What is expected –
Go through the records and give each one again exactly.

Saved entries –
========================================

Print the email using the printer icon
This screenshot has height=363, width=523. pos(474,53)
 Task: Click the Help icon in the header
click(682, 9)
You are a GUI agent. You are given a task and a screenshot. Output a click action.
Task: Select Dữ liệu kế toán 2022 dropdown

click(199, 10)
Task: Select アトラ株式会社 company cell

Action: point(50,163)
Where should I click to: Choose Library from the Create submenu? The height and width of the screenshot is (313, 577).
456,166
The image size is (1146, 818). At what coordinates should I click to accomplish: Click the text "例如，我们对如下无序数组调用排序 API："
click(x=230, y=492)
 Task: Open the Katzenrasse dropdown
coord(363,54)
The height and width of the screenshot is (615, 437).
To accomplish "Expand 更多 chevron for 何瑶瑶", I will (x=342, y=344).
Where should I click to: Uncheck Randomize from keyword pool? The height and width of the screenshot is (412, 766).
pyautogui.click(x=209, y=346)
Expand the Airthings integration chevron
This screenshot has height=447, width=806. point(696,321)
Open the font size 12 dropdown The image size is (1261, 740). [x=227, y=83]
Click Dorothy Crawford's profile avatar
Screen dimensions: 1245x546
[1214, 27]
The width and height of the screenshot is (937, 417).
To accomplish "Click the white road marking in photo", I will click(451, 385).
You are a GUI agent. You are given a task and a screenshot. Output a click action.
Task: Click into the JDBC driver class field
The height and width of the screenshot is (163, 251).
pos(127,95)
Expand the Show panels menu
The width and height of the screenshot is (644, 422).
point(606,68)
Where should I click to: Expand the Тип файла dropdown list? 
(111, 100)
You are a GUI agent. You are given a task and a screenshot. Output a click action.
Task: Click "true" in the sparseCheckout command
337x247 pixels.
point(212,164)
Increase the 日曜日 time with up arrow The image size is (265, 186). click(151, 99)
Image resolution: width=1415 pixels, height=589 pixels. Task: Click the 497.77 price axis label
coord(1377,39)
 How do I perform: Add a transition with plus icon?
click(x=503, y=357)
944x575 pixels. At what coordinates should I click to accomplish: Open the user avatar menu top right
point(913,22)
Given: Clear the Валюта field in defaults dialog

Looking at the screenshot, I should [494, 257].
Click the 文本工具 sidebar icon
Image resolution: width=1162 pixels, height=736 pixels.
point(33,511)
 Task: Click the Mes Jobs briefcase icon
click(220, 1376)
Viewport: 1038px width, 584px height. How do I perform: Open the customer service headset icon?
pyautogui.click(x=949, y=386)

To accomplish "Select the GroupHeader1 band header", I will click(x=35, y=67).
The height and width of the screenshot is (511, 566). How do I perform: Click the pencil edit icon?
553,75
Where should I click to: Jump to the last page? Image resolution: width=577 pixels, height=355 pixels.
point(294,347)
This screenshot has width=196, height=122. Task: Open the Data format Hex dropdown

========================================

Completed exercise –
Print the email using the printer icon
This screenshot has height=363, width=523. pos(474,53)
 Task: Click the Help icon in the header
click(682, 9)
You are a GUI agent. You are given a task and a screenshot. Output a click action.
Task: Select Dữ liệu kế toán 2022 dropdown

click(199, 10)
Task: Select アトラ株式会社 company cell

Action: point(50,163)
Where should I click to: Choose Library from the Create submenu? The height and width of the screenshot is (313, 577).
456,166
The image size is (1146, 818). At what coordinates should I click to accomplish: Click the text "例如，我们对如下无序数组调用排序 API："
click(x=230, y=492)
 Task: Open the Katzenrasse dropdown
coord(363,54)
The height and width of the screenshot is (615, 437).
To accomplish "Expand 更多 chevron for 何瑶瑶", I will (x=342, y=344).
Where should I click to: Uncheck Randomize from keyword pool? The height and width of the screenshot is (412, 766).
pyautogui.click(x=209, y=346)
Expand the Airthings integration chevron
This screenshot has height=447, width=806. point(696,321)
Open the font size 12 dropdown The image size is (1261, 740). [x=227, y=83]
Click Dorothy Crawford's profile avatar
Screen dimensions: 1245x546
[1214, 27]
The width and height of the screenshot is (937, 417).
To accomplish "Click the white road marking in photo", I will click(451, 385).
You are a GUI agent. You are given a task and a screenshot. Output a click action.
Task: Click into the JDBC driver class field
The height and width of the screenshot is (163, 251).
pos(127,95)
Expand the Show panels menu
The width and height of the screenshot is (644, 422).
point(606,68)
Where should I click to: Expand the Тип файла dropdown list? 
(111, 100)
You are a GUI agent. You are given a task and a screenshot. Output a click action.
Task: Click "true" in the sparseCheckout command
337x247 pixels.
point(212,164)
Increase the 日曜日 time with up arrow The image size is (265, 186). click(151, 99)
Image resolution: width=1415 pixels, height=589 pixels. Task: Click the 497.77 price axis label
coord(1377,39)
 How do I perform: Add a transition with plus icon?
click(x=503, y=357)
944x575 pixels. At what coordinates should I click to accomplish: Open the user avatar menu top right
point(913,22)
Given: Clear the Валюта field in defaults dialog

Looking at the screenshot, I should [494, 257].
Click the 文本工具 sidebar icon
Image resolution: width=1162 pixels, height=736 pixels.
point(33,511)
 Task: Click the Mes Jobs briefcase icon
click(220, 1376)
Viewport: 1038px width, 584px height. How do I perform: Open the customer service headset icon?
pyautogui.click(x=949, y=386)

To accomplish "Select the GroupHeader1 band header", I will click(x=35, y=67).
The height and width of the screenshot is (511, 566). How do I perform: Click the pencil edit icon?
553,75
Where should I click to: Jump to the last page? Image resolution: width=577 pixels, height=355 pixels.
point(294,347)
This screenshot has width=196, height=122. Task: Open the Data format Hex dropdown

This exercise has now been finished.